Go through the entries below and copy each line containing the word "agent".

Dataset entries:
◇ ◇ ◇ ◇ ◇

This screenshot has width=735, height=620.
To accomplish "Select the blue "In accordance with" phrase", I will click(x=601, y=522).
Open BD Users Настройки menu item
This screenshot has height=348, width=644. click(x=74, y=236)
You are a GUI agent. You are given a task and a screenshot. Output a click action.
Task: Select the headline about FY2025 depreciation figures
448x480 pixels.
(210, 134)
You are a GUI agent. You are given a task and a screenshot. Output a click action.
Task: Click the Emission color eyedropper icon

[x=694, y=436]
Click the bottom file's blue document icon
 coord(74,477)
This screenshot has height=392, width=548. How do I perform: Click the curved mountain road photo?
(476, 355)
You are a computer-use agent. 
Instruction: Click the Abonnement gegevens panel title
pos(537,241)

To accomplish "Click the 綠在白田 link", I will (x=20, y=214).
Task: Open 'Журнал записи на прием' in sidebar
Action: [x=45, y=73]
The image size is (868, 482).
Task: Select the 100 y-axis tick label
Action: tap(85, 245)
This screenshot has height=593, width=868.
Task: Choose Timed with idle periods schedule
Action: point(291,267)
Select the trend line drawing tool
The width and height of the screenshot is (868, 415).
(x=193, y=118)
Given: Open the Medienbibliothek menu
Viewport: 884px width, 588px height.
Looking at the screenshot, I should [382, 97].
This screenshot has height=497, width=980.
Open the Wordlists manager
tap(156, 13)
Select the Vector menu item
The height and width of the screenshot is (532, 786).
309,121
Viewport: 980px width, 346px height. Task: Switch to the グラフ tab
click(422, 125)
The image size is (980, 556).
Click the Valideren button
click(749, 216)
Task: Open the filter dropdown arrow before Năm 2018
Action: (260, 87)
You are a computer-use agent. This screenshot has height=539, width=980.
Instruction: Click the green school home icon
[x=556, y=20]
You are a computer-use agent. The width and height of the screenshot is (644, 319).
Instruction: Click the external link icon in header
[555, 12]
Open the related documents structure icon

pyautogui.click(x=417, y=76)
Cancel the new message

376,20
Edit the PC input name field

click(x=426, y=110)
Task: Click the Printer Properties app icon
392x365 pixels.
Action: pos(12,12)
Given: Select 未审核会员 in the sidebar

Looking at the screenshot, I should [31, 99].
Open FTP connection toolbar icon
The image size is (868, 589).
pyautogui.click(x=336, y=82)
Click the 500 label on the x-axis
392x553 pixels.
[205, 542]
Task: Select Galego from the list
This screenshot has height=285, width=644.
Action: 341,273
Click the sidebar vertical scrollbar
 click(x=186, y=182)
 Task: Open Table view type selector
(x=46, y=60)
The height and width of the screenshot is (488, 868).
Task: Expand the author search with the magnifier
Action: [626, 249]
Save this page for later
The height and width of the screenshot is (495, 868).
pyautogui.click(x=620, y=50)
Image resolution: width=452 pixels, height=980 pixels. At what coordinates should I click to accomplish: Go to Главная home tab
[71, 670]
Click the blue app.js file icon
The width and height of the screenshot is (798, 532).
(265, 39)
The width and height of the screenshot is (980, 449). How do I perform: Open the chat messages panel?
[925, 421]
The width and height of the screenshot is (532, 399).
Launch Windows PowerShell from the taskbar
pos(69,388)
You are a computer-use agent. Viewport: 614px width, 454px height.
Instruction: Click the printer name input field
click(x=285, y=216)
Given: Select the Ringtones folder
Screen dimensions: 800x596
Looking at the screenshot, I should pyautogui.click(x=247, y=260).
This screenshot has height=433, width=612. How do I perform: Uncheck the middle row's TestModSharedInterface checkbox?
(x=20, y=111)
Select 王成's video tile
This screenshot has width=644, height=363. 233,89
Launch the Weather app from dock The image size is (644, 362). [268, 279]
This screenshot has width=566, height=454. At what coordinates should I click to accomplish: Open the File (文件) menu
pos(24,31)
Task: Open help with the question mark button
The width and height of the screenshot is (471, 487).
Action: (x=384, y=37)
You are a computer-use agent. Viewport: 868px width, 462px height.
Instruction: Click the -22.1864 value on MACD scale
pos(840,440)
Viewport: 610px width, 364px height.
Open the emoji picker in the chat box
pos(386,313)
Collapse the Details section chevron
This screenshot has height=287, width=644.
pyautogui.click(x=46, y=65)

◇ ◇ ◇ ◇ ◇

▶ Exercise result:
You are a GUI agent. You are given a task and a screenshot. Output a click action.
You are a GUI agent. You are given a task and a screenshot. Output a click action.
You are a computer-use agent. 
You are a computer-use agent. This screenshot has height=539, width=980.
You are a computer-use agent. The width and height of the screenshot is (644, 319).
You are a computer-use agent. Viewport: 614px width, 454px height.
You are a computer-use agent. Viewport: 868px width, 462px height.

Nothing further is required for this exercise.